Fig. 7.

Administration of TGR5-deficient BMDMs aggravated BDL-induced CHI via modulating β-catenin signaling. (A) BMDMs isolated from WT and TGR5^−/− mice were cultured and differentiated for 7 days. TGR5^−/− BMDMs differentiated under L929 conditions were transfected with β-catenin–over-expressing or control vector, and 5 × 10⁶ cells were injected into the tail veins of irradiated mice. Bone marrow-irradiated C57BL/6 mice were subjected to BDL at 1 h after injection. Untreated BDL-induced CHI immune-deficient mice were used as controls. Mice were sacrificed at 3 days after BDL. (B) The cell membrane of each group of cells was labeled with PKH67 in vitro, and then cells were injected from the tail vein.
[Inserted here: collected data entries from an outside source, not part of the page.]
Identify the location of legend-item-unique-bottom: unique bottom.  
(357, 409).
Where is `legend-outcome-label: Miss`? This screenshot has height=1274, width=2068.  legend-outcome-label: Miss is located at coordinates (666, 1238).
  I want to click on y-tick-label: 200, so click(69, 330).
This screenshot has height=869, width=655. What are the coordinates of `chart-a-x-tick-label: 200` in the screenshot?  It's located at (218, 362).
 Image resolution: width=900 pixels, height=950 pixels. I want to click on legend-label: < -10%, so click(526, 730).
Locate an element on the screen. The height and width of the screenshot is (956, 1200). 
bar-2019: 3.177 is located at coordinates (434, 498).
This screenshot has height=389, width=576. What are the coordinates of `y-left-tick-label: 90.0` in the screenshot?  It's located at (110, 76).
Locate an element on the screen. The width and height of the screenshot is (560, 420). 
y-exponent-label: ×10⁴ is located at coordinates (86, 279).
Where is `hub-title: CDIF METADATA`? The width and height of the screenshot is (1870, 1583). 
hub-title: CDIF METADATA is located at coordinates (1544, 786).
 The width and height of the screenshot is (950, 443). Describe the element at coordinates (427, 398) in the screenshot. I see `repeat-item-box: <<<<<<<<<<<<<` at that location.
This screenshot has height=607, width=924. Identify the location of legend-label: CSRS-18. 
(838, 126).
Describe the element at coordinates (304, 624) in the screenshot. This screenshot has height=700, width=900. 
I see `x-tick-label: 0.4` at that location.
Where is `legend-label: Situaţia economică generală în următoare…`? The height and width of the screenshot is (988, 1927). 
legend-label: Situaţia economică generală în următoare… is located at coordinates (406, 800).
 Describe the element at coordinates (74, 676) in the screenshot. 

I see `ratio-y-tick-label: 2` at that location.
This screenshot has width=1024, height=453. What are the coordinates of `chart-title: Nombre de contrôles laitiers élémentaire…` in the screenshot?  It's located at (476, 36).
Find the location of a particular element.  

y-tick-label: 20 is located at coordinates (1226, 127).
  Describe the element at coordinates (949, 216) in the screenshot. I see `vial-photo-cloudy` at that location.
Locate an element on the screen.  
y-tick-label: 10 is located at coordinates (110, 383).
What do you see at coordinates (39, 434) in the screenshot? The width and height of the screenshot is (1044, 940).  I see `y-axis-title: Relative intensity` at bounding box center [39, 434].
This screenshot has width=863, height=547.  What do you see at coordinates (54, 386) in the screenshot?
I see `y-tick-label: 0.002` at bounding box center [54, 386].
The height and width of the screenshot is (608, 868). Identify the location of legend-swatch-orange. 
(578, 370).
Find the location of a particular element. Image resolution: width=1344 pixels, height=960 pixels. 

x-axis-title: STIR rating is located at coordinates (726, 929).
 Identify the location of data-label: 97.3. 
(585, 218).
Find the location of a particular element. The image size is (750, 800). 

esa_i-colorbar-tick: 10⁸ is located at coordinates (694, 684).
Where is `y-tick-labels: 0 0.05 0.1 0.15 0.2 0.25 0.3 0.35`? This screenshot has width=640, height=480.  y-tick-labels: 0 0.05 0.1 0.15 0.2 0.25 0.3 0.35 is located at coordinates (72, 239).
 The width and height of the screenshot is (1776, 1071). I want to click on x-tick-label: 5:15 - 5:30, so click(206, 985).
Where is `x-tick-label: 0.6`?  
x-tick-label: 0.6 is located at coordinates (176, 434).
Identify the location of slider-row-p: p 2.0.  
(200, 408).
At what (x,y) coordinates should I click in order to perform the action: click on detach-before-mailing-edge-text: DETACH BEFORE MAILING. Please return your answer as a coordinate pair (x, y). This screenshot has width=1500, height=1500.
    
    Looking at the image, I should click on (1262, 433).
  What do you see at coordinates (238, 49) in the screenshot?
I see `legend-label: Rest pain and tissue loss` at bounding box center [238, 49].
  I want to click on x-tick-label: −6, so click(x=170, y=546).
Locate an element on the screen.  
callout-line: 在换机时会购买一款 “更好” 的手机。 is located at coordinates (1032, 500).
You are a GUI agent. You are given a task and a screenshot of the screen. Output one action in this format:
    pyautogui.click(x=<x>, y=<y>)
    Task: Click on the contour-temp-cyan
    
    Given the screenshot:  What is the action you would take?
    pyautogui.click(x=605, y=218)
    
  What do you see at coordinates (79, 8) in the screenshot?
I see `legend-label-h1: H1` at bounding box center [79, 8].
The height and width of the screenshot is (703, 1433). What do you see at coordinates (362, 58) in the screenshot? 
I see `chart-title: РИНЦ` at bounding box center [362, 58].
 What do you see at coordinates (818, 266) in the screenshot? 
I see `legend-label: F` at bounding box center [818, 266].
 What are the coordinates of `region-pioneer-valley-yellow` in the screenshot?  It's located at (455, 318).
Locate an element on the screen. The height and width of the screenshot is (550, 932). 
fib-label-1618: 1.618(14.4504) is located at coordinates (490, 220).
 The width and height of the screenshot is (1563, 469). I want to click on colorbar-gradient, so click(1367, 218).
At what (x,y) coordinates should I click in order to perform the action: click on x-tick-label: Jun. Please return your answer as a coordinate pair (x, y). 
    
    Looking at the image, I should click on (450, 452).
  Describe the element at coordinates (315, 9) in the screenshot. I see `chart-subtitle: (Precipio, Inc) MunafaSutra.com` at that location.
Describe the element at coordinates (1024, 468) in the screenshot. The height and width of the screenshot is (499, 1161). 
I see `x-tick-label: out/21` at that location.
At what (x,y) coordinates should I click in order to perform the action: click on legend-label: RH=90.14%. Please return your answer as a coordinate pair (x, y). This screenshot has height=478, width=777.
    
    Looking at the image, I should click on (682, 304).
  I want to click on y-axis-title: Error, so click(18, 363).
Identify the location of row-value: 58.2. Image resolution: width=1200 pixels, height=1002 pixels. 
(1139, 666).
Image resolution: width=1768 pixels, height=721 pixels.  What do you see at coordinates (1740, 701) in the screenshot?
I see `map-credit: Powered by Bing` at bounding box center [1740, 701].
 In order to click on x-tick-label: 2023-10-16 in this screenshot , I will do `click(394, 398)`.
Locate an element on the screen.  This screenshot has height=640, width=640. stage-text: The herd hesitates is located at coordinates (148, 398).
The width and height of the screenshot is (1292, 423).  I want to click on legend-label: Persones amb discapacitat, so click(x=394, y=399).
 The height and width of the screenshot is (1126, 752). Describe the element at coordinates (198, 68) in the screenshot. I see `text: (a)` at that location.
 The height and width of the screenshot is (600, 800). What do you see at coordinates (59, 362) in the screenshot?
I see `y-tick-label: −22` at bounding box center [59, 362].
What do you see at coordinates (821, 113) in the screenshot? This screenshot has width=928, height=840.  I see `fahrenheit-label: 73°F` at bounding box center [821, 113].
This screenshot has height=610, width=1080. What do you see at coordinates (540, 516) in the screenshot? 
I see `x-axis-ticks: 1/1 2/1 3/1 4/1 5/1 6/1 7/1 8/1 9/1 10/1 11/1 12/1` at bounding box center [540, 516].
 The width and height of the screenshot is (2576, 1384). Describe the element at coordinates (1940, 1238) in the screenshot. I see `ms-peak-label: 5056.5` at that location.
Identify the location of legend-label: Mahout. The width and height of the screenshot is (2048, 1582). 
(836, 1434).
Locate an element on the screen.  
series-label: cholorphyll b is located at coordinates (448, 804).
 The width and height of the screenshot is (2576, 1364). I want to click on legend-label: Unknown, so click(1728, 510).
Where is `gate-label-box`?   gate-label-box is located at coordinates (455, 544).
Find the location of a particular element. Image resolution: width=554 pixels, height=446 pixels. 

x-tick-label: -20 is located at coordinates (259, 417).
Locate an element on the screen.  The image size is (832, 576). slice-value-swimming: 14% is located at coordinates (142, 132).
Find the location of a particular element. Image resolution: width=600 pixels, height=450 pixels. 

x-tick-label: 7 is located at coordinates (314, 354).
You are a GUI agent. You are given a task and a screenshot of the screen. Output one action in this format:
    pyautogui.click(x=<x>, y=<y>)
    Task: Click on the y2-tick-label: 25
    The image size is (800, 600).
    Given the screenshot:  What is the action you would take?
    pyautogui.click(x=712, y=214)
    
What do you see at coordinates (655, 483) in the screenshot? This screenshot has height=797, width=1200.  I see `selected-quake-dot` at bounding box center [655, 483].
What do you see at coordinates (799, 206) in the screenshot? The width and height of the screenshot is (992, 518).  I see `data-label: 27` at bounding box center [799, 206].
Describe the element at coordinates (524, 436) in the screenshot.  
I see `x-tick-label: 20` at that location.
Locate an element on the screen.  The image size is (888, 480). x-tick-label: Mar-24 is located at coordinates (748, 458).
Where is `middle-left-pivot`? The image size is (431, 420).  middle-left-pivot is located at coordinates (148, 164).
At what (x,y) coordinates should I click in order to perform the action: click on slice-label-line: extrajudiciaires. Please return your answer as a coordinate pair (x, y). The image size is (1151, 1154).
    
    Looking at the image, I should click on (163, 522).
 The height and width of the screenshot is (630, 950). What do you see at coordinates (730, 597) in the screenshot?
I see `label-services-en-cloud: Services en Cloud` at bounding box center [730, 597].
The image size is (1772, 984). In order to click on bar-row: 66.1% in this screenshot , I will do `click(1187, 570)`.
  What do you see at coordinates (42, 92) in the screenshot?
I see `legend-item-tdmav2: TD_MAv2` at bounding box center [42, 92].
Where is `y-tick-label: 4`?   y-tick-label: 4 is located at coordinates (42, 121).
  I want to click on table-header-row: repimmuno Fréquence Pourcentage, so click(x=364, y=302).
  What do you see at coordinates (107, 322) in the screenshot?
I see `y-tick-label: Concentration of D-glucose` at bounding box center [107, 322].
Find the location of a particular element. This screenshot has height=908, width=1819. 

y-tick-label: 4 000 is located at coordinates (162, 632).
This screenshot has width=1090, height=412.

The migration of injected macrophages into liver of the recipient mice was determined by tissue section staining (white arrows, scale bars: 50 μm). (C) Hepatocellular function was evaluated by sTBA, sTBIL, sALT and sAST (n = 6 for each group). (D) Protein levels of TNF-α, IL-6 and IL-10 in serum measured by ELISA (n = 6). (E) Histopathologic analysis of livers harvested 3 days after BDL (n = 5), and severity of liver injury according to Suzuki’s histological grading. Scale bars: 100 μm. Statistical analysis was performed by Student’s t-test. The data were displayed as mean ± SD. *P < 0.05, **P < 0.01.